Unfortunately, such a simplified product and health solution obscure some major logical flaws in their existing argument. For FoetoH to contibrute to a reduction in worldwide stillbirths, the device needs to prove itself to be more than just effective at measuring fetal heart rates. FoetoH’s founders need to be able to demonstrate that identifying changes in fetal heart rates is an effective way of identifying AND preventing still births. Why do I raise this issue? The limited data available on still births demonstrates that the majority of still births are due to genetic and environmental insults that go well beyond impaired cardiovascular support of the fetus. Many of these stillbirths are due to unknown  genetic causes, infectious disease, or severe malnourishment, and fetal distress (erratic fetal heart rates) is an end-stage sign of imminent still birth. In these cases, last-minute emergency care would have virtually no chance of preventing “fetal demise” (technical term for still birth). It is also unclear that FoetoH’s real-time monitoring is any more effective than current guidelines for antenatal care which include regular physician visits and routine ultrasound scans at pregnancy milestones.

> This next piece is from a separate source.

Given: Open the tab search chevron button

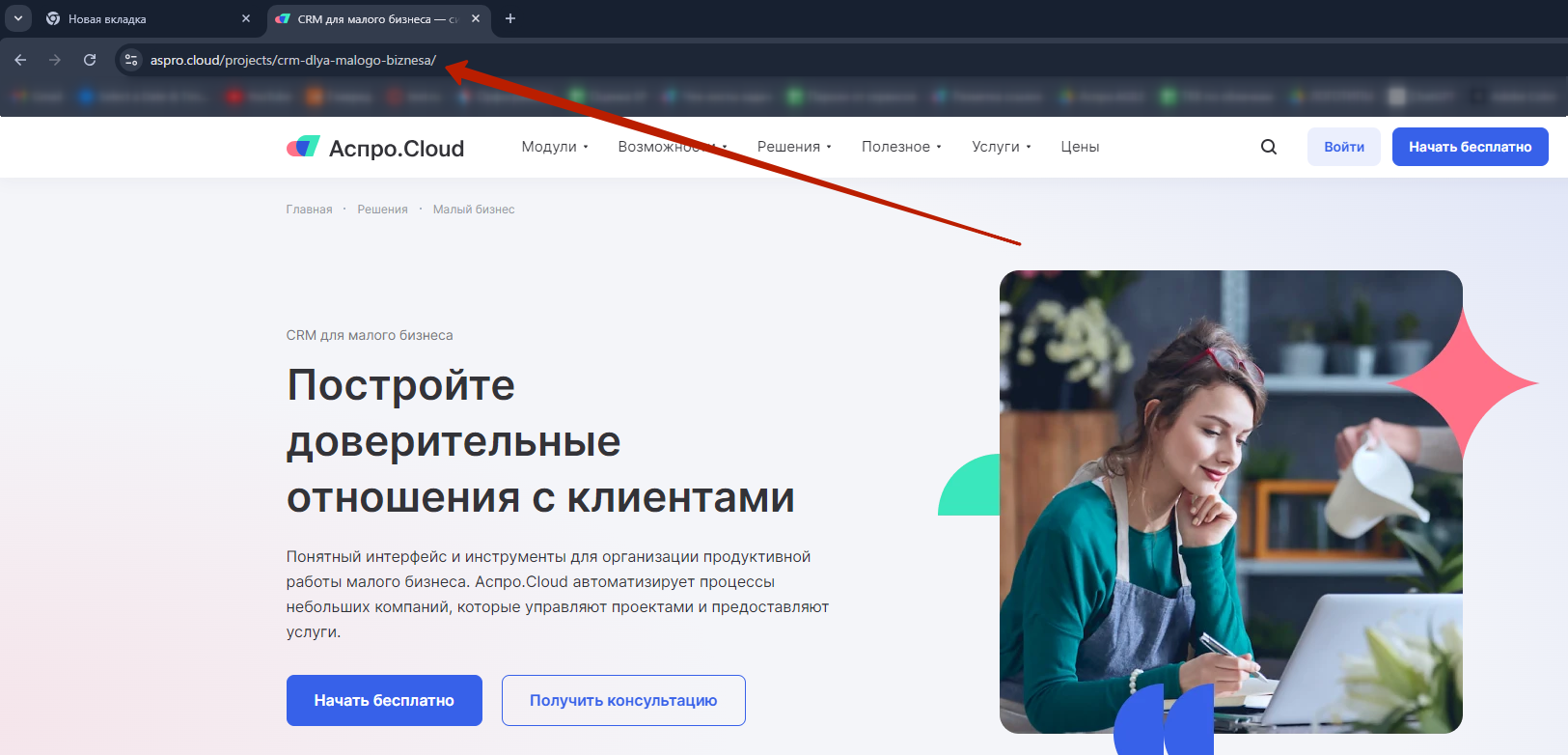Looking at the screenshot, I should click(17, 18).
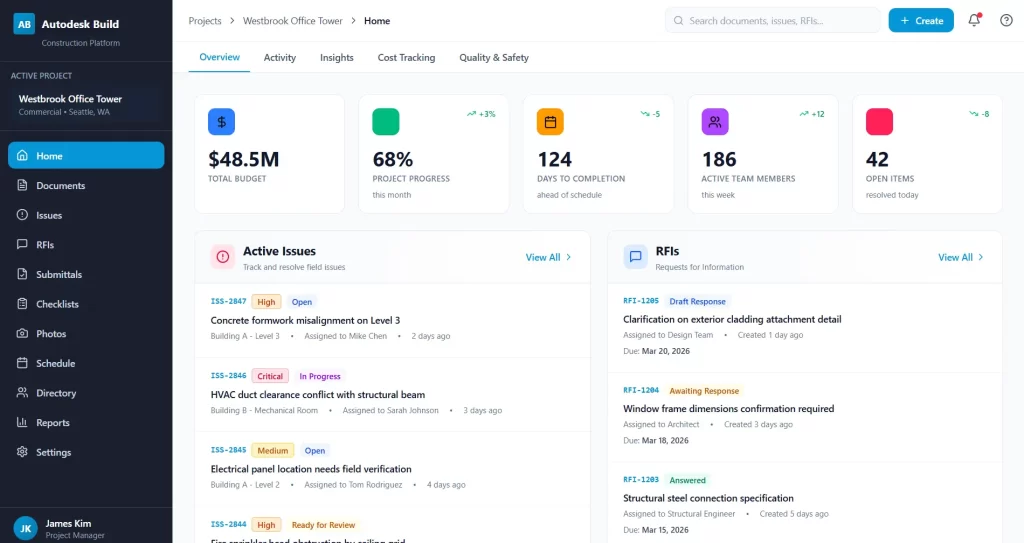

Moreover, it is unlikely that most mothers at risk for stillbirth would be able to gain access to the FoetoH device. Its currently reported cost of manufacturing is approximately $80. A public sector price is likely at least twice as expensive with a market price even more. Given that the vast majority of stillbirths occur in impoverished women from developing countries, the target population who could potentially benefit from such a device would be unlikely to be able to afford it. Even if such devices were provided free of charge to high-risk mothers, the limited benefit of using the device I raised in the prior paragraph would likely outweigh the high cost to health systems.

These issues are not lost on healthcare device makers familiar with the product. At Oxford’s recent TATA Idea Idol business plan pitch competition – where FoetoH was a finalist – judge Will Chadwick of TATA Interactive Systems noted that the only realistic market for FoetoH were overly concerned mothers from the industrialized world who were willing to pay for a device that provided peace of mind rather than a clear-cut medical benefit over existing practices.

In fairness to FoetoH, its TATA Idea Idol team went on to win this year’s competition despite Chadwick’s misgivings (so someone clearly thinks FoetoH has something going for it). In the end, the science and potential commercial market for the device were convincing enough to beat out a number of strong competitors. FoetoH is a useful reminder for clinicians. Sound science and commercial availability do not make good medicine. Healthcare providers have to always maintain a critical eye and question new healthcare good and services to ensure that they are consistent with the individual provider’s aims and means of care as well.